[Instructions for the task]: Extract every line from the entries below that contains the word "indicator".

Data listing

##############################

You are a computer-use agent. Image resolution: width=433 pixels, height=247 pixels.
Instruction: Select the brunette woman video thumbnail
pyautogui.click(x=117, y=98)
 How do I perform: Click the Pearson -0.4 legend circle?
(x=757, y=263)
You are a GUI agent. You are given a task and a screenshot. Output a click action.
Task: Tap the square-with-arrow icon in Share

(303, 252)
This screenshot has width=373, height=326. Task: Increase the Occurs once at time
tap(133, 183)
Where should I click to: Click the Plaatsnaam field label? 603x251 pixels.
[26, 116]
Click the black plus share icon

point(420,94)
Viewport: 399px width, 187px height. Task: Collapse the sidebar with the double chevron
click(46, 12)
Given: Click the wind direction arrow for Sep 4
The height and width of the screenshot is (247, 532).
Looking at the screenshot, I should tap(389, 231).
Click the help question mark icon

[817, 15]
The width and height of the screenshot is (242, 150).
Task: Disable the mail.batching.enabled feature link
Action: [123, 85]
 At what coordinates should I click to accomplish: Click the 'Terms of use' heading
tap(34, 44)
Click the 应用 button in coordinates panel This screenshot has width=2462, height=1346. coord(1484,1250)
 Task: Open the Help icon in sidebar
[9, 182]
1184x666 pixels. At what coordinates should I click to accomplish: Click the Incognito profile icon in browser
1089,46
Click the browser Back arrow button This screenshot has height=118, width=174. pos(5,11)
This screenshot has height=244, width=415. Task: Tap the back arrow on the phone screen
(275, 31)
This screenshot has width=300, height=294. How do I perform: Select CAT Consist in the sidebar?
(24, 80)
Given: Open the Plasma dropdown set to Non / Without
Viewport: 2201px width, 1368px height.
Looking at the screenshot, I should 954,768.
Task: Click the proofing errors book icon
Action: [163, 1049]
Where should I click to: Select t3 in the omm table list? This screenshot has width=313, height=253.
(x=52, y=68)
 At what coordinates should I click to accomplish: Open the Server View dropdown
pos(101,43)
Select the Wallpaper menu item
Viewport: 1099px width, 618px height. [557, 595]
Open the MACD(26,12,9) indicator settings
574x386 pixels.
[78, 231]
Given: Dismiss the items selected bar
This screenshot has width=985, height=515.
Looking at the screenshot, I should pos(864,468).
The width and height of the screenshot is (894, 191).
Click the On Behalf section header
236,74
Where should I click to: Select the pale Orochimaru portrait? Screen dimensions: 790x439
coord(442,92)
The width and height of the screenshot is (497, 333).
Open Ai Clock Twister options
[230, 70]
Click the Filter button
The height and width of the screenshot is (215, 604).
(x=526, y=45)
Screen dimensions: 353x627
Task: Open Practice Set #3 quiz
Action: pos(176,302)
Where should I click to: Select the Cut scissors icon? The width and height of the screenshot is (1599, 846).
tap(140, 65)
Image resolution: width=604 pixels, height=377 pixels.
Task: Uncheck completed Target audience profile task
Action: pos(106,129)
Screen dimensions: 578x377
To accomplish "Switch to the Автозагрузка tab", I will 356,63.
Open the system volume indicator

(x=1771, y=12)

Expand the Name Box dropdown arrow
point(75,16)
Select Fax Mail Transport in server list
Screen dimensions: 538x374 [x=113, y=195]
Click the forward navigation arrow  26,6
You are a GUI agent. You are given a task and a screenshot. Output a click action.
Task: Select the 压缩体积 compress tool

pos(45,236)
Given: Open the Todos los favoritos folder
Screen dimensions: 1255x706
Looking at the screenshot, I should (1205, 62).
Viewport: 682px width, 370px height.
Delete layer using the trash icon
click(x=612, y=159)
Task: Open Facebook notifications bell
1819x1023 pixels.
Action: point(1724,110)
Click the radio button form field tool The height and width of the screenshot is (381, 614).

##############################

[Output for this exercise]:
Open the MACD(26,12,9) indicator settings
Open the system volume indicator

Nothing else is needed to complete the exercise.